Если хочешь высказать сомнительную лемму, не вызывая возражений — рифмуй!

— Ей-богу, Вы преувеличиваете значение рифмы. Большинство людей её не слышит. У меня в графстве Хартфордшир есть приятельница из Ленинграда, рекомендовавшая мне ремонтёра по имени Билл (он приличный англичанин, из тех, что, получивши невзначай молотком по макушке, никогда не матерятся). У этой приятельницы английский язык давно уже начал вытеснять русский. Когда я при ней попытался пошутить, сказав: «Электрика Билла током убило», она не на шутку испугалась.

А между тем Вы тут высказали очень глубокую мысль: назначение рифмы — придавать стихам убедительность, превращать слова в формулы. Суть поэзии — оксиморон, острая глупость; поэт всегда немного enfant terrible (enfant — даже и много, по преимуществу). Рифма делает убедительным неожиданное. Заметьте, что нигде, за всю мою жизнь, я не нашёл такого определения сущности рифмы, оно же — ручаюсь головой — единственно правильное. Люди (вроде Д.  Са­мойлова) пишут о рифме учёные книги, глубокомысленно рассуждают о ней и ее развитии (верят, что в ней имеется прогресс!), а вскрыть причину появления рифмы им и в голову не приходит. Рифма ведь не всегда существовала (да и сейчас не обязательна). Её не было до Данте, до трубадуров. Вы замечали, что хорошие шуточные стихи непременно бывают с точной рифмой, не с ассонансной или усечённой (каковых я и в серьёзных стихах не выношу)? Здесь то же самое: невероятное (шутка обычно невероятна) — нужно немедленно подтвердить, придать невероятному убедительность, поэтому и рифма должна быть точной.

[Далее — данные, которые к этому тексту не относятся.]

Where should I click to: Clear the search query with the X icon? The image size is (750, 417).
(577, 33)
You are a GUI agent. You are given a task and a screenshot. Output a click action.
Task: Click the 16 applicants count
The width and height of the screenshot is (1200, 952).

[На мои слова «Где у Вас баба, там у меня — леди…» Браун отвечает:]

«Боюсь, что после этого письма, Вы с Вашим максимализмом и со мной поссоритесь, хотя, видит Бог, я Вам друг, люблю и ценю Вас. Вы один из, если не единственный человек, с которым мне интересно не соглашаться, и именно потому, что мы люди кардинально разные, но, скажу претенциозно, интеллектуально ангажированные…»

— Да уж, трудно найти большую непохожесть, чем у нас с Вами. Но хоть я и максималист (тут Вы правы) и со всеми ссорюсь без нужды, а ссориться с Вами совсем не хочу, ведь и Вы для меня собеседник особенный. Помните, я приставал к Вам с вопросом об этимологии имени Наполеона? Моя догадка была, что это имя — от Неаполя в его теперешнем редуцированном виде. Я знал, что Буонапарте — старый тосканский род, и допускал, что происходит он из Неаполя, а имя Наполеон (Наполеоне) закрепляет в представителях рода эту дальнюю преемственность. Вы мне не поверили и доискались (между прочим, совсем не сразу), что имя Наполеон греческое, означающее лев дубрав, — к моей великой радости, потому что вопрос этот сидел у меня на загривке и не давал мне покою. Находка — Ваша, спору нет. Но отдайте и мне должное: довольно часто бывает, что задачу важнее поставить, чем решить. В России, в русской литературе, насколько я её знаю, никто ни разу не задавался этимологией этого имени. Люди, выходит, не любопытны. Или для полиглотов-карамзинистов тут и вопроса не было?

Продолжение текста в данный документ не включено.